Problems to work on:
a - In the post on cyclomatic complexity, what does the research by Les Hatton show about bug density?
b - Rewrite everything in the post on cyclomatic complexity from "Cyclomatic complexity: why" down to "lines of code).", changing "monitor" to "display".

======== Excerpted passage

Monday, August 12, 2013

Cyclomatic complexity: why long methods are bad

You might have heard it many times, and there are many disputes on what is the maximum limit of code lines per function or method. In fact, for a long time I was writing huge functions myself and I couldn't understand what can possibly be wrong with a class method containing 50 lines of code if this method does exactly what it is supposed to do - like building an array from data fetched from an external data source. I wasn't convinced neither by a "one screen" rule (because it depends on the size of your monitor and the font you use in your code editor), nor by alleged bigger bug density in larger code modules (in fact, research by Les Hatton shows that bug density is lowest in modules containing from 200 to 400 lines of code).

It wasn't until I realized that there is one true reason to write small methods: low cyclomatic complexity. Cyclomatic complexity shows how complicated your code is by using a very simple metric: number of branching instructions, all of which increase the number of possible execution paths through the code. Why is it so important? Because every branch increases the number of execution paths not linearly, but exponentially. When you put an "if" into your method, you can traverse through it in two possible ways. When you add another "if", you increase this number to four. Another "if" makes it eight, and so on. Now imagine you have a function in a big financial system, calculating invoice value, containing ten branching instructions. To make sure it works correctly for every possible case you would need to write over a thousand (2 power 10) test scenarios. Sounds scary? Now divide this method into five smaller methods, with each of them containing only two branching instructions. How many tests do you need now? Two paths power two branching instructions times five methods: 2^2 * 5 = 20. Twenty. Impressive improvement, isn't it?

================
======== Listed records

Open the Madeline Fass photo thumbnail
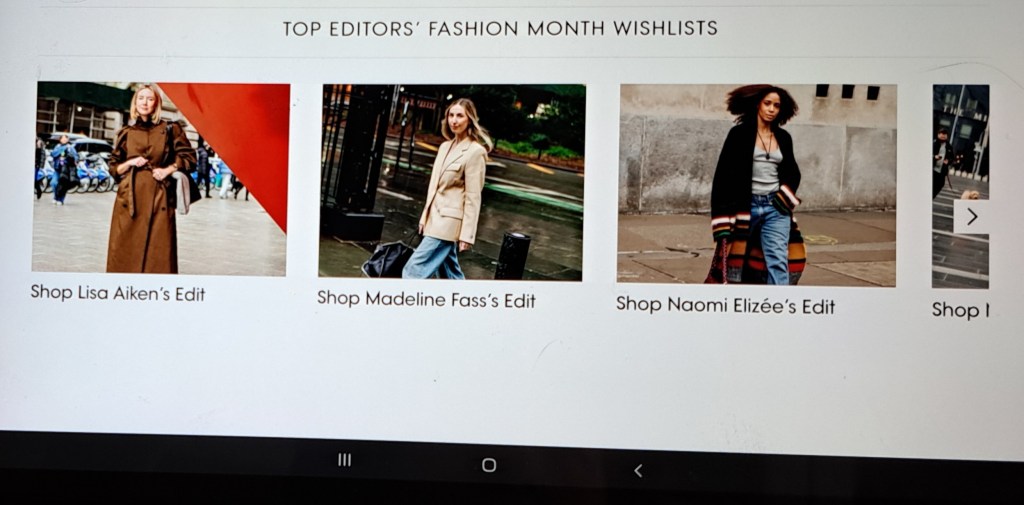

================
======== Listed records

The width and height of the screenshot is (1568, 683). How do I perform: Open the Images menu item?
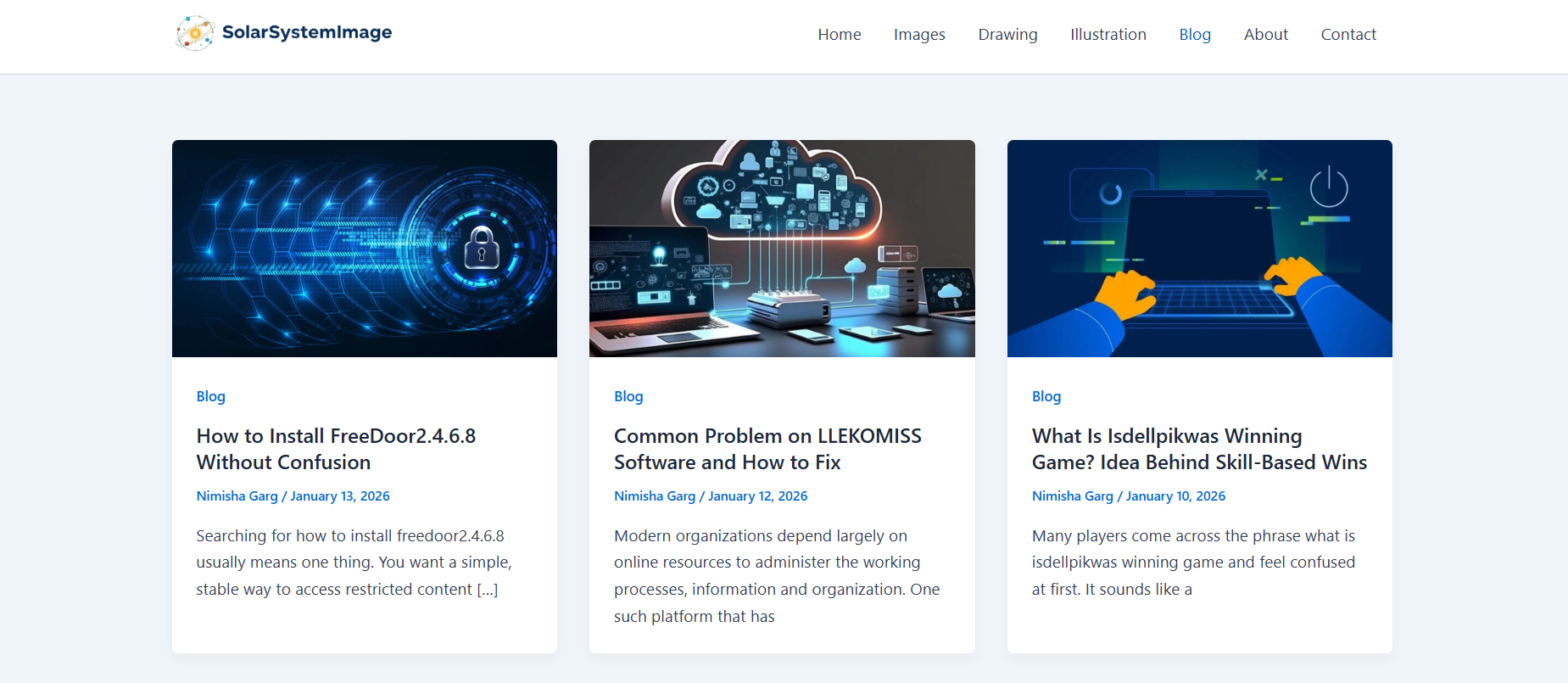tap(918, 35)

================

Responses for each task:
a - Bug density is lowest in modules containing from 200 to 400 lines of code.

b -
Cyclomatic complexity: why long methods are bad

You might have heard it many times, and there are many disputes on what is the maximum limit of code lines per function or method. In fact, for a long time I was writing huge functions myself and I couldn't understand what can possibly be wrong with a class method containing 50 lines of code if this method does exactly what it is supposed to do - like building an array from data fetched from an external data source. I wasn't convinced neither by a "one screen" rule (because it depends on the size of your display and the font you use in your code editor), nor by alleged bigger bug density in larger code modules (in fact, research by Les Hatton shows that bug density is lowest in modules containing from 200 to 400 lines of code).